Our road to BRIGHTLinks

Our road to BRIGHTLinks began in Minnesota. In 2015 it was clear that our Christian college-prep private school had worked for as long as it could; we’d made it to grade 4 and 2. They loved Isaac and Eli and had bent over backward to accommodate us, but they could not give Isaac enough of any subject for him to be challenged ("you don’t learn something new at school every day, Mom,") and they didn’t even notice how gifted Eli was. We worried more about Eli whose exuberant, creative self was diminishing. Aaron, a preschooler, was getting less from me than I’d have liked, especially as school issues took more time. We needed a new school—Eli especially—and we were moving anyway. Maybe we could move somewhere to find a good fit?


A friend suggested we apply to Davidson Young Scholars. I remember being skeptical; sure, my kids were extremely bright, but they weren’t THAT bright. I didn’t have a child who wrote in Norse runes or who could recite every battle company at Gettysburg; mine preferred LEGO and Star Wars movies to NOVA or spending time at the museum. But since Wake Academy required an IQ test, I figured we might as well get it and then see if we could apply to DYS.


I ended up taking Isaac (9) and Eli (7) separately to the same tester; the lady tested Eli in her home, which had cats. As soon as the test ended, she ran up to me “I’ve never seen a 7 yr old do this before! He got all of the fluid reasoning questions right!” Eli was unfazed, not excited or anxious, and as we got into the car his eyes were swelling shut. “Will we do stuff like this at the new school? That wasn’t boring.” His IQ test was the first time “school” was interesting, and all while he was having a massive allergic reaction to cats. What could he do if he felt well? They both qualified for DYS, and I began to rethink how gifted our kids really were.


We chose to move to Raleigh and visited schools in spring 2016. Wake Academy at least had other gifted kids with the same need: something different than the false choice between a content-free Crayola curriculum and a rigid, lifeless, worksheet one. It was a crazy plan, but we felt we had little left to lose.


As you probably know, Wake Academy failed before Christmas 2016, and Lisa and I decided to tie our rafts together and start homeschooling. We tried co-ops, classes, meetups, outings, etc. Nothing really worked. BRIGHTLinks came out of Lisa’s fervent desire that our children need to have real peers, and my continued sense they could handle intellectual challenges at much earlier ages than others believed. Yes, some 10 year olds are ready for hs computer science, and 11 year olds for college level. Yes, 3rd graders can learn about electrons and the periodic table and why compounds bond. They can even perform chemistry experiments and dissections. Yes, students thrive when they have real peers. The more we could grow BRIGHTLinks, the more we could share these benefits.

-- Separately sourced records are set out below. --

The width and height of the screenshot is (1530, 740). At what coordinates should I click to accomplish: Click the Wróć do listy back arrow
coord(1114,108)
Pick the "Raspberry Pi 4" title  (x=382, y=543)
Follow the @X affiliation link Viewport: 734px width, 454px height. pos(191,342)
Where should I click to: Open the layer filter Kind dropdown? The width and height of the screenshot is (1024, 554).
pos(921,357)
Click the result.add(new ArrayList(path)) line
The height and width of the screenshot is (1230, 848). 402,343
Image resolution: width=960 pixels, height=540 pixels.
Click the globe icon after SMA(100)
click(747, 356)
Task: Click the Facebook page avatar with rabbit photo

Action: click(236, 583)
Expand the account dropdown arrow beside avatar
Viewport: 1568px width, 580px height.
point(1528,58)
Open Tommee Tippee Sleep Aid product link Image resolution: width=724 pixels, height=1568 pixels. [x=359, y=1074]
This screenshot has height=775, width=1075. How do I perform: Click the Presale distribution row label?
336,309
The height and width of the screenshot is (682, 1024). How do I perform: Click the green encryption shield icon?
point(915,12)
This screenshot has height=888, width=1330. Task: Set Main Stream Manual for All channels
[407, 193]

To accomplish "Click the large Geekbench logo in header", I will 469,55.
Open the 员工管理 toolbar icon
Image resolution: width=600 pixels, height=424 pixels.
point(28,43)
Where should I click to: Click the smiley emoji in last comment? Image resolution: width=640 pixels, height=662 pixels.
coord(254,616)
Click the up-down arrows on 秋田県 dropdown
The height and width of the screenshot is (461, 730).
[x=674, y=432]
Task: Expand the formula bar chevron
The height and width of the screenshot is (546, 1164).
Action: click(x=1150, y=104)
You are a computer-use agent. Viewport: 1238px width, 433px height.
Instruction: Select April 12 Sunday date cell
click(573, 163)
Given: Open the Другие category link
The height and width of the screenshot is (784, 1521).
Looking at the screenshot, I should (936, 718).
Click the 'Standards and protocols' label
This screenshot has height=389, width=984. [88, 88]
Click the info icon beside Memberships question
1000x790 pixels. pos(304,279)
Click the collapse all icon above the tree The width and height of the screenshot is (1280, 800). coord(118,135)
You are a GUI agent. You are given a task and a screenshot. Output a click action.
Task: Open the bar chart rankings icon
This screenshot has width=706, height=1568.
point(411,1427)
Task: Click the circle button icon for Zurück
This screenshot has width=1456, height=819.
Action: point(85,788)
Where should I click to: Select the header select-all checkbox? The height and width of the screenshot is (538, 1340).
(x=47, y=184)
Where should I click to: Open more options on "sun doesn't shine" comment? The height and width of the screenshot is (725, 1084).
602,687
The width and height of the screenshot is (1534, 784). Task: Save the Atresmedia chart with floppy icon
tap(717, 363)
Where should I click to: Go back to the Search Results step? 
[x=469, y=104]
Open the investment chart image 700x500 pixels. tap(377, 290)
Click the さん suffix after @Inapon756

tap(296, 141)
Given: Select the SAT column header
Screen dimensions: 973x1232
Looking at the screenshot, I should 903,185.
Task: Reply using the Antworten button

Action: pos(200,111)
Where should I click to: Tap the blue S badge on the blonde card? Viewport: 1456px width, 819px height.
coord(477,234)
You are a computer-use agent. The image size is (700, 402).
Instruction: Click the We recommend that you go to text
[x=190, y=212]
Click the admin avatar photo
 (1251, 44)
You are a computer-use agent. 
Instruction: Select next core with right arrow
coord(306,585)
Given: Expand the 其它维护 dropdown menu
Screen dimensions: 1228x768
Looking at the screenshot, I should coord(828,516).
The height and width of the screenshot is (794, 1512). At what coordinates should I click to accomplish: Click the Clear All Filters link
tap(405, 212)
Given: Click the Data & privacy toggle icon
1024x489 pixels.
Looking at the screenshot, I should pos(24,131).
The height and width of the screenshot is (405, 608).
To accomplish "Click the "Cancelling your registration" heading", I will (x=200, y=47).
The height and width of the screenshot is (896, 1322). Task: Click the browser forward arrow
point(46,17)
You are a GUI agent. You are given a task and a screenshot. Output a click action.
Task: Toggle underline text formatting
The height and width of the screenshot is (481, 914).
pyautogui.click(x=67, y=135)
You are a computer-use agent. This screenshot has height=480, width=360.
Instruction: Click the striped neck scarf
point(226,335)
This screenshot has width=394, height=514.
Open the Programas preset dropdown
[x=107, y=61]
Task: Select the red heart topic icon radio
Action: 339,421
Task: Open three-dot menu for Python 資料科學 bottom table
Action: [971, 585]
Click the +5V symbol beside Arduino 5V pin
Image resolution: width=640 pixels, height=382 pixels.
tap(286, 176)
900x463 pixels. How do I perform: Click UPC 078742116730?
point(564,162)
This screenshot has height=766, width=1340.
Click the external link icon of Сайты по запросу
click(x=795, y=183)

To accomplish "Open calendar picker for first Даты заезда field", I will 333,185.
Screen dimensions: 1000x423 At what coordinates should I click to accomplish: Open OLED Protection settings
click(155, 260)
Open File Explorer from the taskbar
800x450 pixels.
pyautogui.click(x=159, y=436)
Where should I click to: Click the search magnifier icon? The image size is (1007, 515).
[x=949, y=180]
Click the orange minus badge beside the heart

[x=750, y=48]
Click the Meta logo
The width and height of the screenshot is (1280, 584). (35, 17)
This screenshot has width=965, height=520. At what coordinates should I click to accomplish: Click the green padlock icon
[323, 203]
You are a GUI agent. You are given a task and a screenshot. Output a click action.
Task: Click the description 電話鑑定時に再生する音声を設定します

Perhaps the greatest benefit of BRIGHTLinks for me was finding other moms with whom I could share my concerns. The fear I was doing it wrong, that it was never working, that my kids weren’t learning, that they weren’t growing emotionally—I needed a place to talk about those concerns without hearing “you should put them in school” or “you place too much emphasis on their giftedness.” I needed to talk about how hard parenting these kids can be.


We’re now beginning year 9 of homeschooling. It looks different, with one off to college in days, and two becoming more independent. Our BRIGHTLinks needs have changed, too, but we hope new families find in it what we did: a community for the flourishing of these amazing children.